This is a really good point. A lot of the biggest games -- especially big multiplayer games with some kind of open-ended systems -- aren't really "games" that are part of a "gaming" hobby; they're a hobby unto themselves. You see this a lot with games like League of Legends or World of Warcraft -- or outside of digital in games like MTG or poker: if a game is rich enough, competitive enough, and fun over long enough periods of time, a large portion of its fans will be people who just use that one game to fill all their hobby time and don't even consider other similar things.
You also have to come in with a really impressive offering that is significantly differentiated in order to even attempt to compete, since they don't have a clear end point a la a singleplayer game, and thus their fans will only try things that look really exciting to them.
Like, we can go through a few of your examples and look at the couple of instances where there were actually successful competitors.
MOBAs: Dota 2 had a very consumer friendly business model, and was a sequel to the predecessor to League of Legends (which pulled people off by having a vastly, vastly superior way to play a MOBA than the insanely clunky Warcraft 3 mod). Blizzard had a game that played very differently, had a huge install base of fans already, and was made by the team that made the games the genre itself is derived from. There were some minor successes in games like Smite and Awesomenauts that targeted a niche audience that wanted a large departures as well (2D sidescroller MOBA, third person action MOBA), but their audiences are certainly still tiny compared to LoL. Straight clones like Heroes of Newerth or the legion of games with subpar quality simply withered and died.
MMOs: We primarily saw success with either very unique titles with more niche audiences (EVE), games that completely upended the business model and gave out their game for free, or games with ~$200+ million budgets and huge brands (SWTOR, TESO, and FFXV all had modest success in comparison, but were able to sustain sizable teams while generating healthy profits, and two of them still had to change their business model in the end).
MTG: Hearthstone managed to deliver a much faster and cheaper game to play that worked great in a digital format and used the strength of Blizzard's brand and audience. It was also easier for new players to understand in quite a few ways, streamed well, and was widely recognized as being of very high quality.
Poker: I'm not sure what the comparison point would be here. Slot machines? Horse racing? Other forms of gambling? I guess there are a few variants of Poker itself, but basically they had to match the sense of suspense and either offer a completely non-social/non-thinking option (slots) or an even more social environment (sitting at a race track, thus being able to talk more openly than focusing on your cards).

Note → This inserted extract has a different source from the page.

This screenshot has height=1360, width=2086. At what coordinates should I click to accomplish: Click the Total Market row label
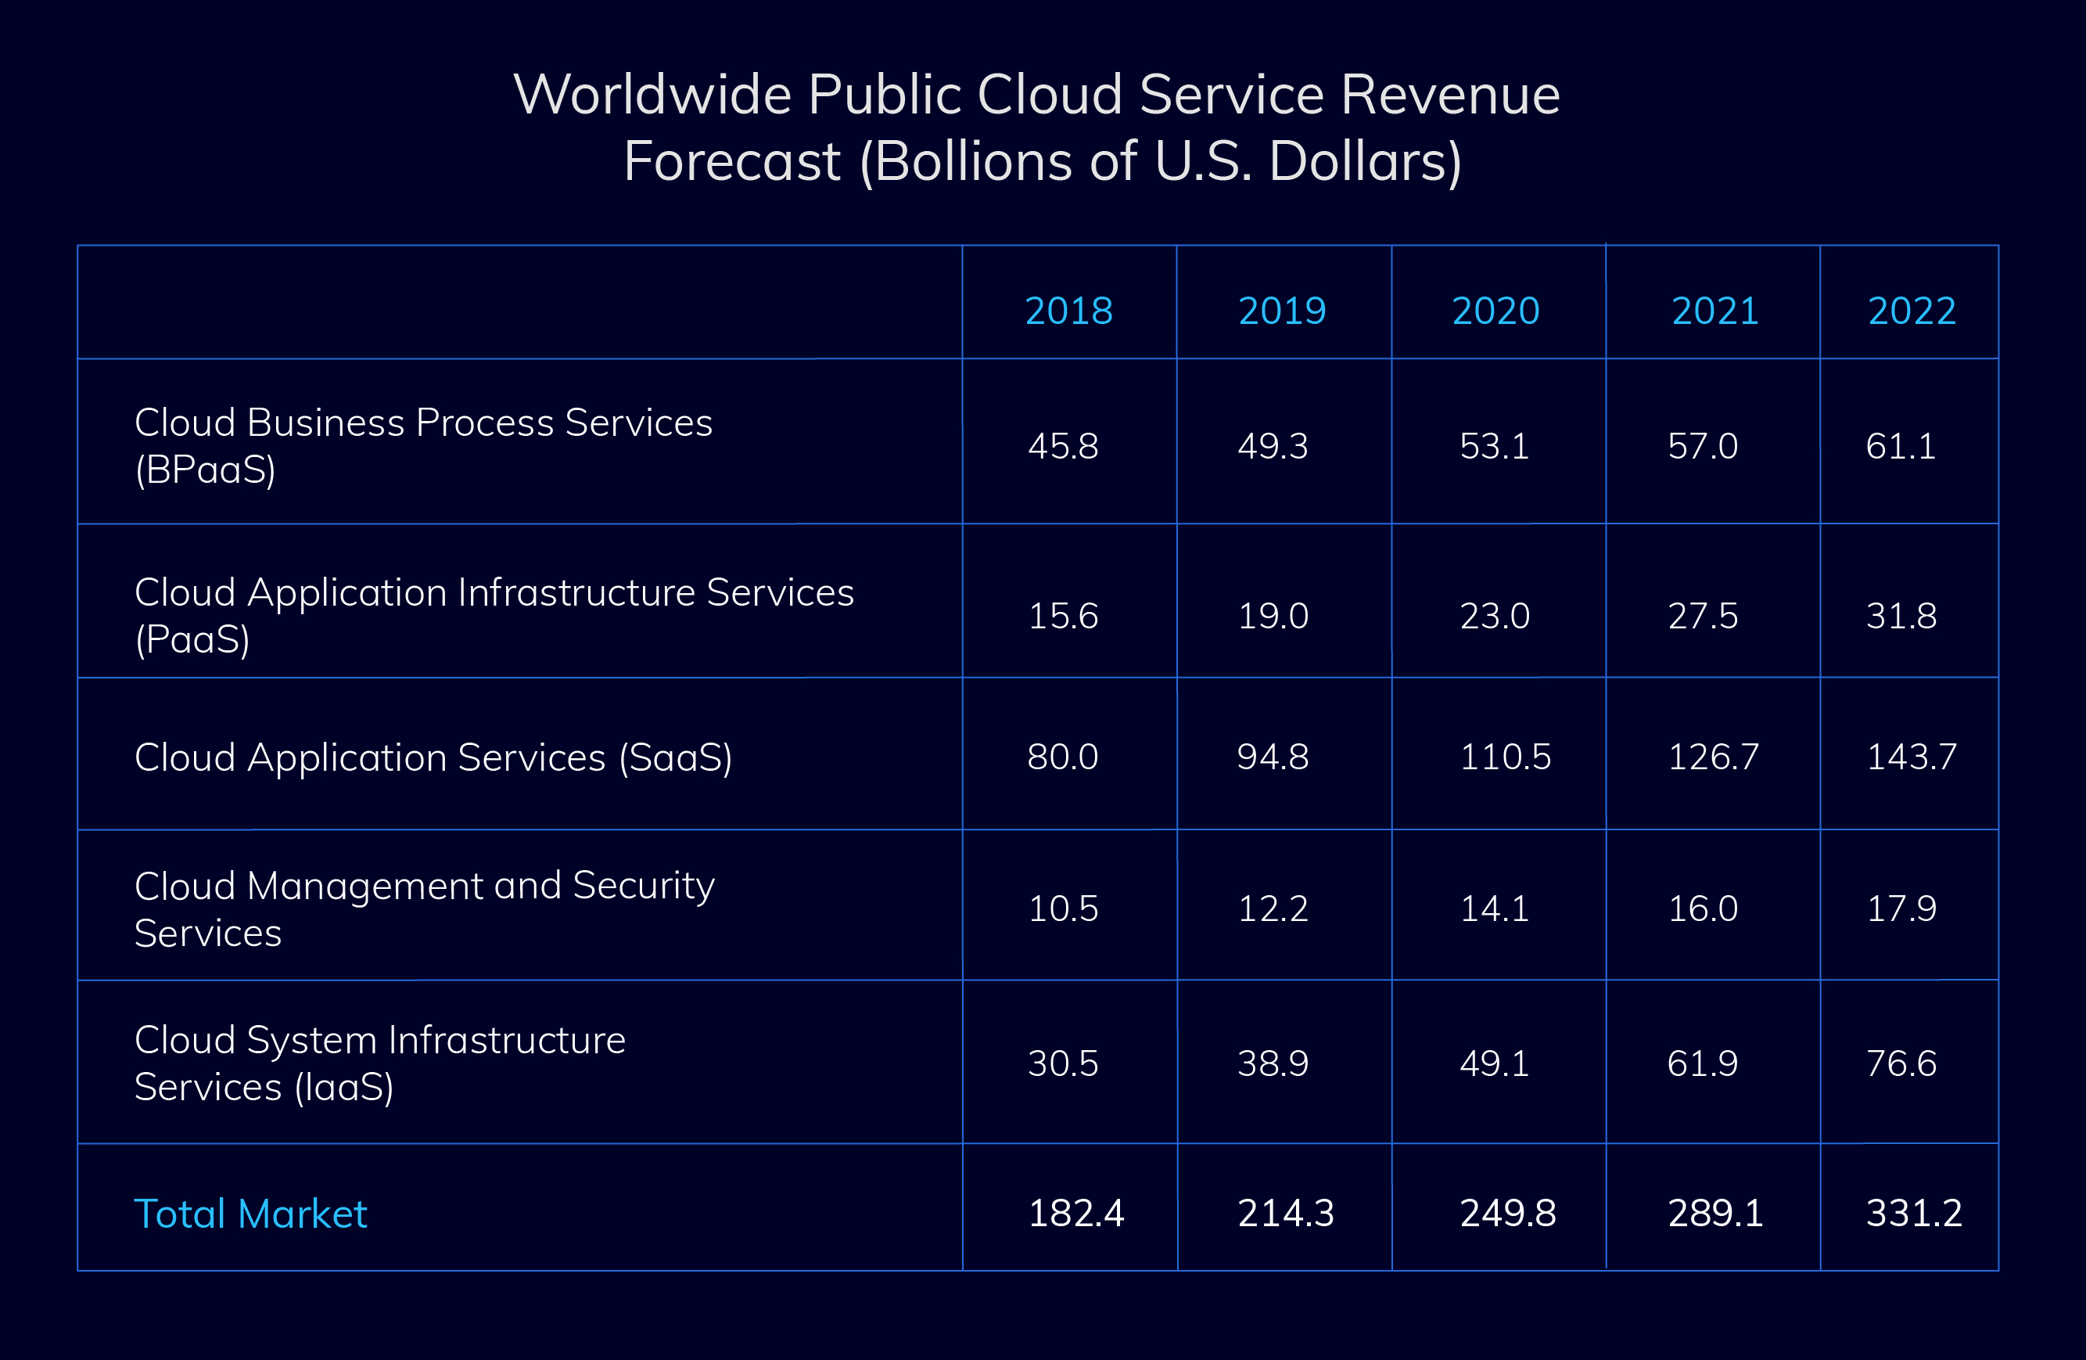pyautogui.click(x=250, y=1214)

For singleplayer, we do sometimes see similar phenomenon, and the example I like to use is GTA. When people first started competing with GTA, they just made GTA with a new skin, and those games had pretty mixed success (and are basically all gone now). Later on we got games like Assassin's Creed instead, which have huge structural similarities in how they work, but feel very different for the end user. It avoids the me-too sensation while targeting the same audience.
Or, to put this in shorter form, if you're not financed and stacked with talent to the gils, you shouldn't be trying to take on a competitor directly, and instead trying to build a decidedly different product that appeals to a similar audience. You should also pay very careful attention to what you could feasibly do. For the vast majority of developers, you want to be making EVE or Awesomenauts instead of throwing half your company's money at the wall, or simply look at an entirely different venue all together. Of course, there's only so many genres or platforms to work on, so at some point your game is going to be similar to or competing with something.